The search for missing Malaysia Airlines Flight MH370 could take years, a US naval officer suggested yesterday, as search and rescue officials raced to locate the plane’s black box recorder days before its batteries are set to die.
Ten ships and as many aircraft are searching a massive area in the Indian Ocean west of Perth, trying again to find some trace of the aircraft, which went missing more than three weeks ago and is presumed to have crashed in one of the most remote areas on the planet.
An Australian navy ship, the Ocean Shield, was fitted with a sophisticated US black box locator and an underwater drone yesterday, and later left to join the search.
However, US Navy Captain Mark Matthews, who is in charge of the US Towed Pinger Locator, told journalists at Stirling Naval Base near Perth that the lack of information about where the plane went down seriously hampers the ability to find it.
“Right now, the search area is basically the size of the Indian Ocean, which would take an untenable amount of time to search,” he said.

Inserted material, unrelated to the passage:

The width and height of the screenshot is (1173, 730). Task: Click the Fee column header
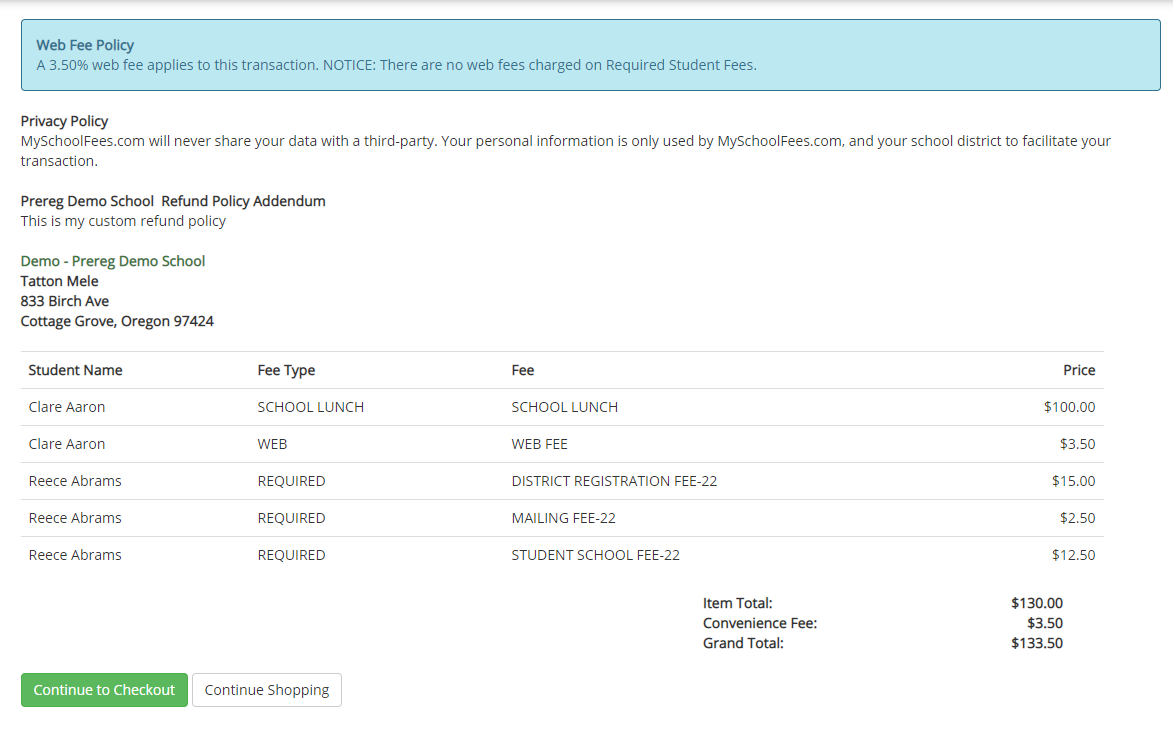coord(522,370)
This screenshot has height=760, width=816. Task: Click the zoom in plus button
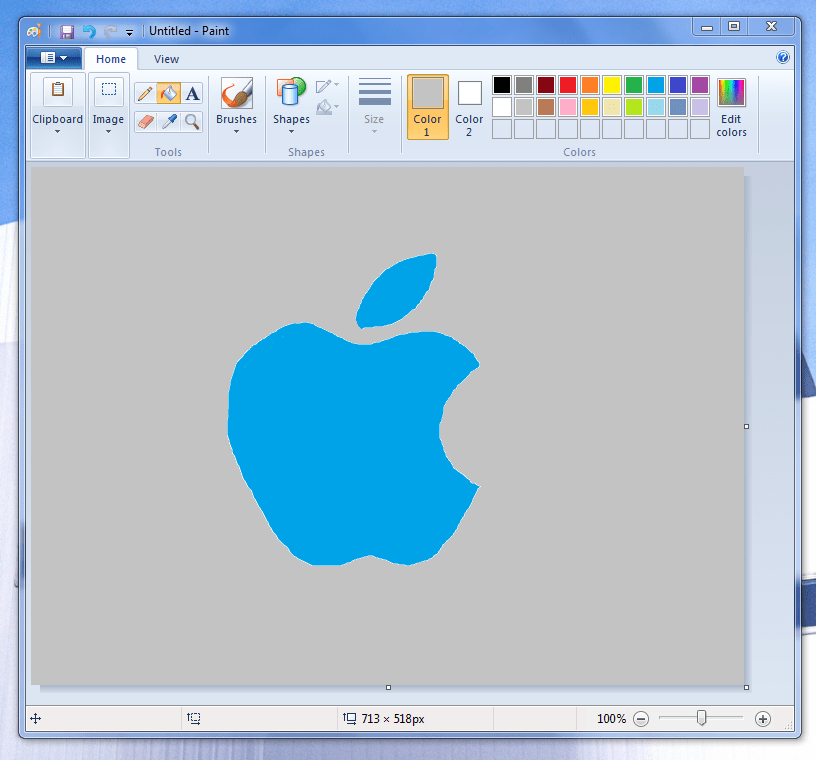tap(762, 719)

“If you compare this to Air France flight 447, we had much better positional information of where that aircraft went into the water,” he said, referring to a plane that crashed in 2009 near Brazil and which took more than two years to find.
Numerous objects have been spotted in the two days since Australian authorities moved the search 1,100km after new analysis of radar and satellite data concluded the Boeing 777 traveled faster and for a shorter distance after vanishing from civilian radar screens on March 8. None has been confirmed as coming from flight MH370.
Australia, which is coordinating the search in the southern Indian Ocean, said it had established a new body to oversee the investigation and issued countries involved in the search a set of protocols to abide by should any wreckage be found.
Malaysia says the plane, which disappeared less than an hour into a flight from Kuala Lumpur to Beijing, was likely deliberately diverted.
The Australian Maritime Safety Authority said aircraft from China, Australia, Japan, South Korea, Malaysia and the US would be searching yesterday.
Both a Chinese ship and an Australian navy vessel have picked up objects, but nothing has been linked to flight MH370.
Last week, Australia issued a set of rules and guidelines to all parties involved in the search, giving Malaysia authority over the investigation of any debris to be conducted on Australian soil, an Australian Department of Foreign Affairs and Trade spokeswoman said.
“Australia intends to bring the wreckage ashore at Perth and hold it securely for the purposes of the Malaysian investigation,” the spokeswoman said.
Australian Prime Minister Tony Abbott yesterday appointed a former chief of its defense forces, Air Chief Marshal Angus Houston, to lead a new Joint Agency Coordination Centre.
The center will coordinate communication between all international partners, as well as with the families of passengers, many of whom are expected to travel to Perth.